Why We Are Moving Away from Xen and Hypervisors for Safety - Episode 2
Author: Corey Minyard
Reliability and Linux
In my previous post I talked about the magnitude of the reliability problem for safety critical software. In this post I’ll focus on bugs in Linux.
I work as the kernel architect for MontaVista, and along the way I have worked on a large number of difficult bugs in the kernel. I have worked on some easy ones, too, but those are mostly handled by others. I get them after others have been unable to make progress. I want to use some of these bugs as an illustration for why I think the kernel will not be suitable for safety critical systems with current analysis techniques.
A Memory Trampler
The first bug I’ll talk about was a memory trampler. This is the only real memory trampler I have seen in the kernel; in my experience and observation they are very rare. They can be easily found with static analysis or review. These do not bother me from a safety point of view.
In this situation, a piece of the page table (struct page) was being randomly overwritten. It was always in the page table, so at least we had some consistency. I modified the kernel so the page table was read-only; then added code around anything that wrote to the page table to set only the particular page being written as writable only during the write. After that rather difficult modification and some review and testing, I sent them the patches. The customer applied these patches and caught the write to the page table that caused the issue. It turns out the problem was actually in a kernel module the customer wrote. This module had worked fine on the previous version of our product. I don’t have any root cause information, the customer didn’t give us any more information after we pointed to the function causing the issue.
Even though this sort of bug doesn’t bother me overall, this experience taught me that the kernel is not a place for people who don’t deeply understand the kernel. Being a kernel engineer, some things that I consider self-evident are not at all obvious to others. Many of our customers modify the kernel for their own needs; such modifications come with significant risk.
A Firmware Bug
Not all bugs in the kernel have a kernel origin, strangely enough. A customer had Linux running on a card in their lab, and often at boot time or shortly after the card would crash. They were able to get a kernel core dump and send it to me.
The analysis for this was really pretty easy. I looked at what was going on when the kernel crashed, and after some poking around, I realized that the machine code that was being executed in memory did not match what should have been in memory. I extracted the incorrect memory and sent it back to the customer, hoping it would mean something to them. They recognized their lab IP addresses in the dump, and we figured out that it was an ARP packet. It turns out that the firmware was not disabling the ethernet device before starting the kernel.
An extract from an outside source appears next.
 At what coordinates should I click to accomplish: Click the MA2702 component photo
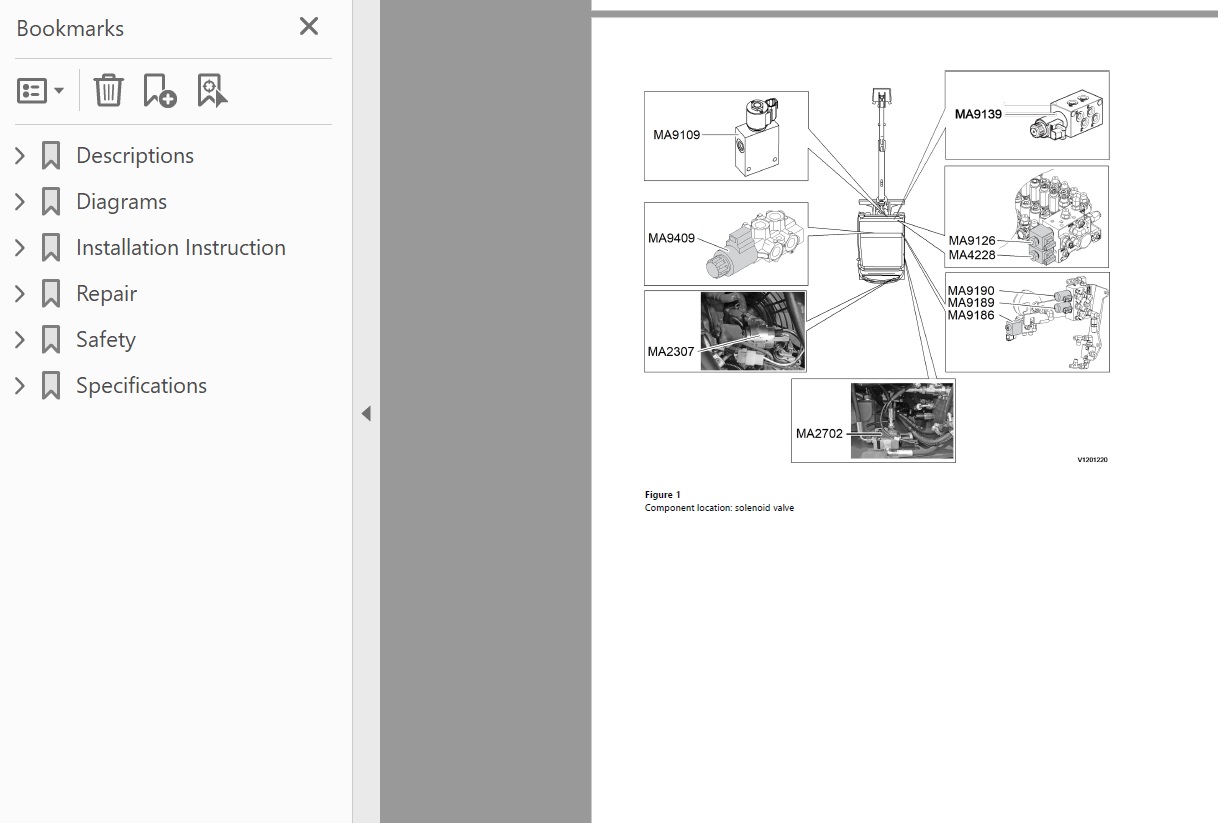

If a packet was received before the kernel reset the ethernet device, it would DMA over memory.
A Race Condition
I’m currently working on a bug identified by a test suite for gensio, a project I developed. I spent a lot of time trying to figure out what was wrong with my code. After all, blaming the kernel is like blaming the compiler. You better be darn sure.
However, after racking my brain, I wrote a small reproducer and sure enough, it was the kernel. If you write to a master pty and close the pty, it will occasionally drop a chunk of data in the middle of the data due to a subtle race condition. This has been in the kernel for a long time and nobody has noticed. The tty code is so complicated that the maintainers aren’t quite sure how to fix it.
A Use After Free Bug
For the last illustration, I’ll talk about a bug I worked on recently. The customer was really beating on the network neighbor code: The generic code that handles ARP and things of that nature. Every once in a while the kernel would crash, usually in the timer code or something related to that. The timer data appeared to be totally bogus, and after some analysis and debugging patches the evidence pointed to a use after free. The data in the timer was destroyed, so we couldn’t tell where the timer came from. We actually didn’t know it had anything to do with the neighbor code at the time; we just know that something was crashing related to timers.
To trace this one down, I wrote some code that kept track of all running timers in a data structure, then added code to the memory free routines to panic if a known running timer was in that chunk of memory.
Then, of course, the problem stopped happening. A Heisenbug. I assume the extra time in the free code caused the timing to shift enough to mask the problem. The customer left the debug code in; it was efficient enough to not affect the operation of the system. Months later, it finally trips. The problem was fixed in a later kernel patch, we believe (this was quite recent so we aren’t 100% sure yet), but the patch’s header had no mention of this type of race.